- [Problem statement]
Which lines in the entries below contain the word "header" with matching capitalization? Gather each of those lines and copy it in full.

- [Stored rows]

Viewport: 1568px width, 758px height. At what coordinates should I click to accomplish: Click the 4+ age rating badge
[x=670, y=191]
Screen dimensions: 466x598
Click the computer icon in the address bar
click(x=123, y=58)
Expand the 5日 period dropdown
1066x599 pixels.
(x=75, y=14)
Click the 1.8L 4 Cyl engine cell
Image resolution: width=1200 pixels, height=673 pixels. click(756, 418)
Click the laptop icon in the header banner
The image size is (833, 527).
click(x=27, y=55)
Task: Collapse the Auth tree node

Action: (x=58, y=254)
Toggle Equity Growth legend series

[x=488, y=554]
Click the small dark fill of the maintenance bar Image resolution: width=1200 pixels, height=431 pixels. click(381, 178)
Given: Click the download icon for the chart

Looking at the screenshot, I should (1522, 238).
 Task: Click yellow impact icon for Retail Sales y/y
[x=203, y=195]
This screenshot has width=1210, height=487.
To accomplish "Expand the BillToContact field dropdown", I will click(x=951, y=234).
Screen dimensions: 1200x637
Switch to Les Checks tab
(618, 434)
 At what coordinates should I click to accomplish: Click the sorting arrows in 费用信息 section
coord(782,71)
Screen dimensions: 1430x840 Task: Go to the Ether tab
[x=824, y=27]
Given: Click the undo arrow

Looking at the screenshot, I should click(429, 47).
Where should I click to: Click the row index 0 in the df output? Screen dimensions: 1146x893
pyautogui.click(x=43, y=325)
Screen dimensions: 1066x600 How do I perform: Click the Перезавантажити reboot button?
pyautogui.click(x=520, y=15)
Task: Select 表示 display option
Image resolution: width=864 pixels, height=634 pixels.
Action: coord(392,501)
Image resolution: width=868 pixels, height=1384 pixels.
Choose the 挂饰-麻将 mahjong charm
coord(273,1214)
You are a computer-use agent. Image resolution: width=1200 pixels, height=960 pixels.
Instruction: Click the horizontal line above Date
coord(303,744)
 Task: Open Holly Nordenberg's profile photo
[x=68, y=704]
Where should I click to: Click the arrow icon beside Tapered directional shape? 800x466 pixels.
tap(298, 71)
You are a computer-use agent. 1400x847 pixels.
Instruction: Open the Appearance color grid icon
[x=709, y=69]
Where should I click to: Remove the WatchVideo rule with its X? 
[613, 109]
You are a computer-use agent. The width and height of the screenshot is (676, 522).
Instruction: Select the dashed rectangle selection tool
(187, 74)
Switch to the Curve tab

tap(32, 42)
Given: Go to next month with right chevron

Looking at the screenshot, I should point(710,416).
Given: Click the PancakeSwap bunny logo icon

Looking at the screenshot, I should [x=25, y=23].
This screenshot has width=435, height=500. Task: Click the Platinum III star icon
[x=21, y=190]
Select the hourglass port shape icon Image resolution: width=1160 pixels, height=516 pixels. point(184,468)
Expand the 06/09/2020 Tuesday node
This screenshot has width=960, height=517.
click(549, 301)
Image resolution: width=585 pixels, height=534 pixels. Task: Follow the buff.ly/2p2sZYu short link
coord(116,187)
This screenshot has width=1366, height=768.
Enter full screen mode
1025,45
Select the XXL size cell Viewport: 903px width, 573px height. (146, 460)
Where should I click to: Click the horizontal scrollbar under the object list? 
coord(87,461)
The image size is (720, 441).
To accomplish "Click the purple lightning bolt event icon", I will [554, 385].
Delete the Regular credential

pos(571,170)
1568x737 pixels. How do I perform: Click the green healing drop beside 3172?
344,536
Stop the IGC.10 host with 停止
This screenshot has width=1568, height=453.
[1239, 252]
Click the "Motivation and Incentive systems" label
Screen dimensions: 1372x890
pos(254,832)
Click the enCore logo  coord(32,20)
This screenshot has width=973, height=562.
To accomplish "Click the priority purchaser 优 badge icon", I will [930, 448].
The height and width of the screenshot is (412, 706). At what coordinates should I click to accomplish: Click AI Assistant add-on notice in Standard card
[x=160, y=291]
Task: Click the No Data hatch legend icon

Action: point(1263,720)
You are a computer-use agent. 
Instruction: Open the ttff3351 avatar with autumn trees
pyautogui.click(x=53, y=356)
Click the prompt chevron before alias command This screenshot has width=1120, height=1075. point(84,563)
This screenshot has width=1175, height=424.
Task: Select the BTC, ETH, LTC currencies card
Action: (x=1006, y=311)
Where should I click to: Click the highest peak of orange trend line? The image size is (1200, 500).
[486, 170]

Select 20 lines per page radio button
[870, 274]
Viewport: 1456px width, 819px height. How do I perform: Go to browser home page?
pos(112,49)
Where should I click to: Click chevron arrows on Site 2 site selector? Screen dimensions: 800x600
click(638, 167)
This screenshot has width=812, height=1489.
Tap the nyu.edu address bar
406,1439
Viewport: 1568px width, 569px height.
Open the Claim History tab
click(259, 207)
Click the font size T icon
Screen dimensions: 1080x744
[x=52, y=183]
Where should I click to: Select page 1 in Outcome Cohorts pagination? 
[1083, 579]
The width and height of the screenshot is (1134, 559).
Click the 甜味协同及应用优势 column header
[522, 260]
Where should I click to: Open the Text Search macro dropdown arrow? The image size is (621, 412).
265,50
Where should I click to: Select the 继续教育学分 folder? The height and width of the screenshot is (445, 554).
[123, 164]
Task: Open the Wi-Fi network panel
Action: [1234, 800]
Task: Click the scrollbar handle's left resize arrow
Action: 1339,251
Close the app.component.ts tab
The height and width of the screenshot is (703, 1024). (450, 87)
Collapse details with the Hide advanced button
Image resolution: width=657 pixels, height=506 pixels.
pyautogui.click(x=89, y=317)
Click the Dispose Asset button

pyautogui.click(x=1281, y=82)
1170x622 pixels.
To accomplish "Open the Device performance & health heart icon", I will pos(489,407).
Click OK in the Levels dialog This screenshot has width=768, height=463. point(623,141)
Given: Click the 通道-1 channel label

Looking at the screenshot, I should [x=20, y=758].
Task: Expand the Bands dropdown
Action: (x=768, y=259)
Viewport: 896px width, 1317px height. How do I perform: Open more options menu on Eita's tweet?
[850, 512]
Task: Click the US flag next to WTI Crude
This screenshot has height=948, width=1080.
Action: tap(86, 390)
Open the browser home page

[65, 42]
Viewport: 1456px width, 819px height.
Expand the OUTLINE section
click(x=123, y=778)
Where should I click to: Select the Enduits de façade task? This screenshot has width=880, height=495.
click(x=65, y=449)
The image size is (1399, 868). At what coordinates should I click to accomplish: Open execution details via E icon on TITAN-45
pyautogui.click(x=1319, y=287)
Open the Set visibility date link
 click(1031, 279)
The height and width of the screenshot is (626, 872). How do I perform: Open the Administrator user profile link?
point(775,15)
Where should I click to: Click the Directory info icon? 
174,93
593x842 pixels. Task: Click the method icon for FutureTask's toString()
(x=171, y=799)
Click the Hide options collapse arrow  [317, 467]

- [Expected answer]
Click the laptop icon in the header banner
Click the 甜味协同及应用优势 column header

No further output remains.